Monday, March 27, 2006


Monday March 27, 2006
The ‘UNLOAD’ Study

New findings from the UNLOAD study, announced at the 2006 American College of Cardiology (ACC) 55th Scientific Session Conference in Atlanta, detail immediate and long-term benefits for heart failure patients receiving ultrafiltration therapy to treat fluid overload. This is the first randomized clinical study to compare the safety and efficacy of a non- drug-based option with standard intravenous diuretic drug therapy to treat heart failure patients. UNLOAD stands for UltrafiltratioN versus IV Diuretics for Patients HospitaLized fOr Acute Decompensated Congestive Heart Failure.
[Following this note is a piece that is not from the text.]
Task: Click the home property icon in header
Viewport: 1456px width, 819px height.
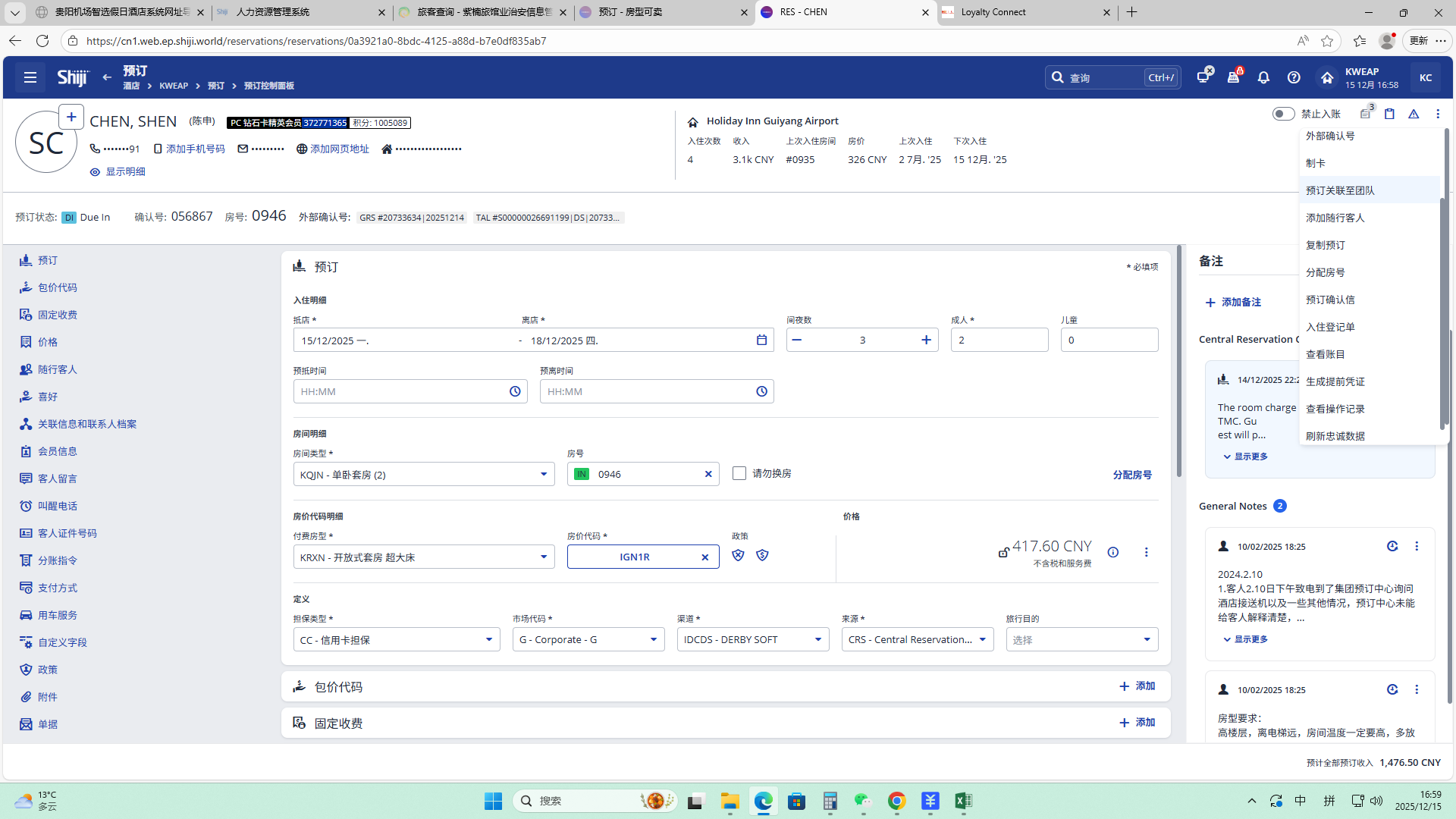Action: click(x=1327, y=77)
This prospective, randomized multi-center trial compared the immediate and long-term effects of early ultrafiltration alone, versus intravenous diuretics alone, on weight loss, symptoms and hospitalizations of patients with decompensated heart failure and fluid overload. The ultrafiltration therapy used in the trial was administered via the
Aquadex FlexFlow(TM). The Aquadex FlexFlow is a mechanical system that can remove up to one liter of excess fluid from the body in two hours, or more than a gallon in eight hours. The system received marketing clearance from the U.S. Food and Drug Administration in 2002. A Standard catheter is inserted into peripheral or central vein, which connects the patient to the Aquadex FlexFlow.
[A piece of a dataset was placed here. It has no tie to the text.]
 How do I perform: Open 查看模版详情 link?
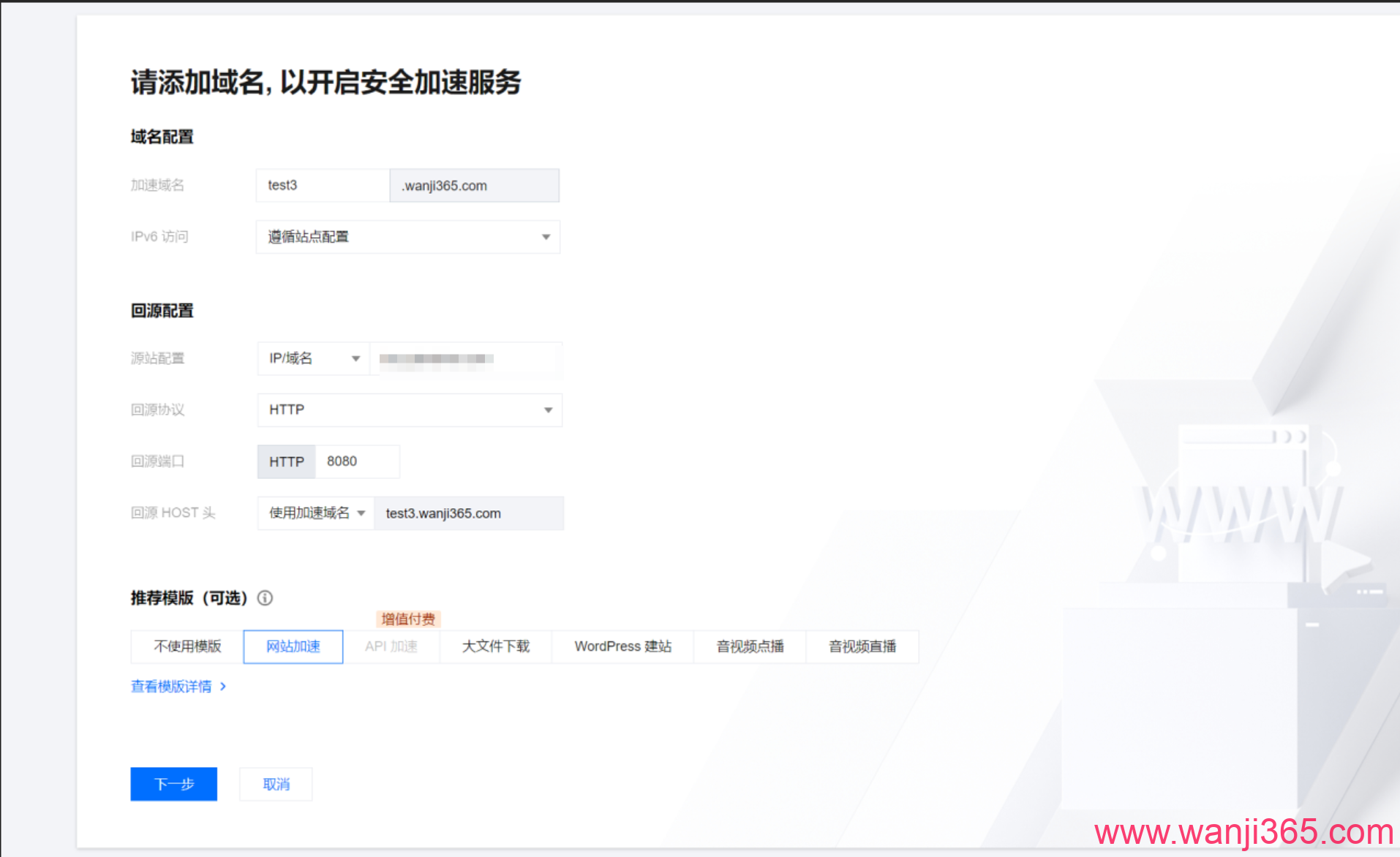(173, 686)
Two hundred patients were enrolled at 28 medical sites. In this prospective trial, patients were randomized and placed in either the ultrafiltration group or the intravenous diuretics group, and assessed at entry and at intervals out to 90 days. There was no difference in renal function between the groups. Highlights of the UNLOAD study include statistically significant findings such as:

At 48 hours into treatment, the ultrafiltration group demonstrated a:
38% greater weight loss over standard care; and
28% greater net fluid loss over standard care.

At 90 days following hospital discharge, the ultrafiltration group demonstrated a:
43% reduction in patients requiring rehospitalizations for CHF over standard care;
50% reduction in the total number of rehospitalizations for
CHF over standard care.
52% reduction in ER or clinic visits over standard care and
63% total reduction in days rehospitalized for
heart failure over standard care.

The benefits in weight loss and in reduction of rehospitalization were seen in all subgroups analyzed.

The cost of the device is about $10,000, and each filter runs about $800.